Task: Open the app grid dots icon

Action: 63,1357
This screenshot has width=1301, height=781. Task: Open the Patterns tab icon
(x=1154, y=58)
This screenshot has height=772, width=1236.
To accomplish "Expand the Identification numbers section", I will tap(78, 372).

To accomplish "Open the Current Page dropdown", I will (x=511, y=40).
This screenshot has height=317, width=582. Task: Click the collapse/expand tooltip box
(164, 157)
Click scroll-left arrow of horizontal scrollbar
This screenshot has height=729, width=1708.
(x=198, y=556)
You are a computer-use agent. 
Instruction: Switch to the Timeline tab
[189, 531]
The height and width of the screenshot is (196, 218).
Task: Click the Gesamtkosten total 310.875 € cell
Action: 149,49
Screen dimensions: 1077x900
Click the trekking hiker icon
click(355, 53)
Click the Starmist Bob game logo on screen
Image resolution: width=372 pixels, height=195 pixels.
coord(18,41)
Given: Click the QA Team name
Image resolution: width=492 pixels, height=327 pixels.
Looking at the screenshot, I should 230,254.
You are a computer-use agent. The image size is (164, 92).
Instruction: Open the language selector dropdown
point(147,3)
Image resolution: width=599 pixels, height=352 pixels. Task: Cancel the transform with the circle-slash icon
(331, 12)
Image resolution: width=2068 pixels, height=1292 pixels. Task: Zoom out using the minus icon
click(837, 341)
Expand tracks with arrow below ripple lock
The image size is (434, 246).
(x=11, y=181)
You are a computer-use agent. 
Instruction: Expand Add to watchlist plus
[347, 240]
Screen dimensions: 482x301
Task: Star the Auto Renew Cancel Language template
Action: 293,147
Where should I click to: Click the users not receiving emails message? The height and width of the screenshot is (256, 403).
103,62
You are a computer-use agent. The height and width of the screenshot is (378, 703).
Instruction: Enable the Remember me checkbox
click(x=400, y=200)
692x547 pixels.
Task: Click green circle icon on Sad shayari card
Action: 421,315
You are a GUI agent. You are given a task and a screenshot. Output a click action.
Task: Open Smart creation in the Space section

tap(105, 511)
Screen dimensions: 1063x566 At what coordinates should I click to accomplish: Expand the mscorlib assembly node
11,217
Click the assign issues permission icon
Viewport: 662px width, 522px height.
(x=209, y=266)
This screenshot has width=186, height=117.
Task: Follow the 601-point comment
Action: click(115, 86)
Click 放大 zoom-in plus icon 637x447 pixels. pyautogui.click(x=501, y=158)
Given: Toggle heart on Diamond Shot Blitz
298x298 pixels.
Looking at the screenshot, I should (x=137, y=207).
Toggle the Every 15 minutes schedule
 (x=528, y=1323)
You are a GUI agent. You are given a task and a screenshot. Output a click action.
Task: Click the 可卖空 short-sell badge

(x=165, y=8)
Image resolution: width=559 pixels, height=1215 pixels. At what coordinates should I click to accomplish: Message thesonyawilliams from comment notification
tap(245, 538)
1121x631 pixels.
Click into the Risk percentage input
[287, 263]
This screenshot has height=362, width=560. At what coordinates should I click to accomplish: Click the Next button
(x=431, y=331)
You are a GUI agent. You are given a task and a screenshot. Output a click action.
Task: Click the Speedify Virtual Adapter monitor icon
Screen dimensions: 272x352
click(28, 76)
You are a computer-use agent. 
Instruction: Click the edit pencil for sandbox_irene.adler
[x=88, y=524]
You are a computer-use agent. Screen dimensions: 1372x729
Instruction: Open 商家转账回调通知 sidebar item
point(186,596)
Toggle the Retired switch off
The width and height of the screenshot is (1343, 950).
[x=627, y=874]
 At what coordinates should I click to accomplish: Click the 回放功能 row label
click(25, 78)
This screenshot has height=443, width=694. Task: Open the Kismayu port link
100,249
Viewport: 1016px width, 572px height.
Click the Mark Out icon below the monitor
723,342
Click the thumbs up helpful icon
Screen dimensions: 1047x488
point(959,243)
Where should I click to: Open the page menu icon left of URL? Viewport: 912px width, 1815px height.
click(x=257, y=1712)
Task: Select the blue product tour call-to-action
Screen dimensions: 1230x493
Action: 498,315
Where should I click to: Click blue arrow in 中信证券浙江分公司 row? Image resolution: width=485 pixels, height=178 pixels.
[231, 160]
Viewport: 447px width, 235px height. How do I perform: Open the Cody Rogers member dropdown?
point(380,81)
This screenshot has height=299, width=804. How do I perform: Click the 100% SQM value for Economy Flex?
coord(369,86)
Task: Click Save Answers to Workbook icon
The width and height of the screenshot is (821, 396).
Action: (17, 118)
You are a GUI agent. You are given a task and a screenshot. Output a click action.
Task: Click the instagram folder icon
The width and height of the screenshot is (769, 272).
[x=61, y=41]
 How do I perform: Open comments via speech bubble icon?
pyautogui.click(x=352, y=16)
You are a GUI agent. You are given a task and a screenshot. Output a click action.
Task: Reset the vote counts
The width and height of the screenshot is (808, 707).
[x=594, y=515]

=== JOB ===
Rewrite all the rows above, changing "computer-use agent" to "desktop assistant" wherever it appears and leaving everything else as it is.

=== ANSWER TO THIS EXERCISE ===
Task: Open the app grid dots icon

Action: 63,1357
This screenshot has width=1301, height=781. Task: Open the Patterns tab icon
(x=1154, y=58)
This screenshot has height=772, width=1236.
To accomplish "Expand the Identification numbers section", I will tap(78, 372).

To accomplish "Open the Current Page dropdown", I will (x=511, y=40).
This screenshot has height=317, width=582. Task: Click the collapse/expand tooltip box
(164, 157)
Click scroll-left arrow of horizontal scrollbar
This screenshot has height=729, width=1708.
(x=198, y=556)
You are a desktop assistant. 
Instruction: Switch to the Timeline tab
[189, 531]
The height and width of the screenshot is (196, 218).
Task: Click the Gesamtkosten total 310.875 € cell
Action: 149,49
Screen dimensions: 1077x900
Click the trekking hiker icon
click(355, 53)
Click the Starmist Bob game logo on screen
Image resolution: width=372 pixels, height=195 pixels.
coord(18,41)
Given: Click the QA Team name
Image resolution: width=492 pixels, height=327 pixels.
Looking at the screenshot, I should 230,254.
You are a desktop assistant. The image size is (164, 92).
Instruction: Open the language selector dropdown
point(147,3)
Image resolution: width=599 pixels, height=352 pixels. Task: Cancel the transform with the circle-slash icon
(331, 12)
Image resolution: width=2068 pixels, height=1292 pixels. Task: Zoom out using the minus icon
click(837, 341)
Expand tracks with arrow below ripple lock
The image size is (434, 246).
(x=11, y=181)
You are a desktop assistant. 
Instruction: Expand Add to watchlist plus
[347, 240]
Screen dimensions: 482x301
Task: Star the Auto Renew Cancel Language template
Action: 293,147
Where should I click to: Click the users not receiving emails message? The height and width of the screenshot is (256, 403).
103,62
You are a desktop assistant. The height and width of the screenshot is (378, 703).
Instruction: Enable the Remember me checkbox
click(x=400, y=200)
692x547 pixels.
Task: Click green circle icon on Sad shayari card
Action: 421,315
You are a GUI agent. You are given a task and a screenshot. Output a click action.
Task: Open Smart creation in the Space section

tap(105, 511)
Screen dimensions: 1063x566 At what coordinates should I click to accomplish: Expand the mscorlib assembly node
11,217
Click the assign issues permission icon
Viewport: 662px width, 522px height.
(x=209, y=266)
This screenshot has width=186, height=117.
Task: Follow the 601-point comment
Action: click(115, 86)
Click 放大 zoom-in plus icon 637x447 pixels. pyautogui.click(x=501, y=158)
Given: Toggle heart on Diamond Shot Blitz
298x298 pixels.
Looking at the screenshot, I should (x=137, y=207).
Toggle the Every 15 minutes schedule
 (x=528, y=1323)
You are a GUI agent. You are given a task and a screenshot. Output a click action.
Task: Click the 可卖空 short-sell badge

(x=165, y=8)
Image resolution: width=559 pixels, height=1215 pixels. At what coordinates should I click to accomplish: Message thesonyawilliams from comment notification
tap(245, 538)
1121x631 pixels.
Click into the Risk percentage input
[287, 263]
This screenshot has height=362, width=560. At what coordinates should I click to accomplish: Click the Next button
(x=431, y=331)
You are a GUI agent. You are given a task and a screenshot. Output a click action.
Task: Click the Speedify Virtual Adapter monitor icon
Screen dimensions: 272x352
click(28, 76)
You are a desktop assistant. 
Instruction: Click the edit pencil for sandbox_irene.adler
[x=88, y=524]
You are a desktop assistant. Screen dimensions: 1372x729
Instruction: Open 商家转账回调通知 sidebar item
point(186,596)
Toggle the Retired switch off
The width and height of the screenshot is (1343, 950).
[x=627, y=874]
 At what coordinates should I click to accomplish: Click the 回放功能 row label
click(25, 78)
This screenshot has height=443, width=694. Task: Open the Kismayu port link
100,249
Viewport: 1016px width, 572px height.
Click the Mark Out icon below the monitor
723,342
Click the thumbs up helpful icon
Screen dimensions: 1047x488
point(959,243)
Where should I click to: Open the page menu icon left of URL? Viewport: 912px width, 1815px height.
click(x=257, y=1712)
Task: Select the blue product tour call-to-action
Screen dimensions: 1230x493
Action: 498,315
Where should I click to: Click blue arrow in 中信证券浙江分公司 row? Image resolution: width=485 pixels, height=178 pixels.
[231, 160]
Viewport: 447px width, 235px height. How do I perform: Open the Cody Rogers member dropdown?
point(380,81)
This screenshot has height=299, width=804. How do I perform: Click the 100% SQM value for Economy Flex?
coord(369,86)
Task: Click Save Answers to Workbook icon
The width and height of the screenshot is (821, 396).
Action: (17, 118)
You are a GUI agent. You are given a task and a screenshot. Output a click action.
Task: Click the instagram folder icon
The width and height of the screenshot is (769, 272).
[x=61, y=41]
 How do I perform: Open comments via speech bubble icon?
pyautogui.click(x=352, y=16)
You are a GUI agent. You are given a task and a screenshot. Output a click action.
Task: Reset the vote counts
The width and height of the screenshot is (808, 707).
[x=594, y=515]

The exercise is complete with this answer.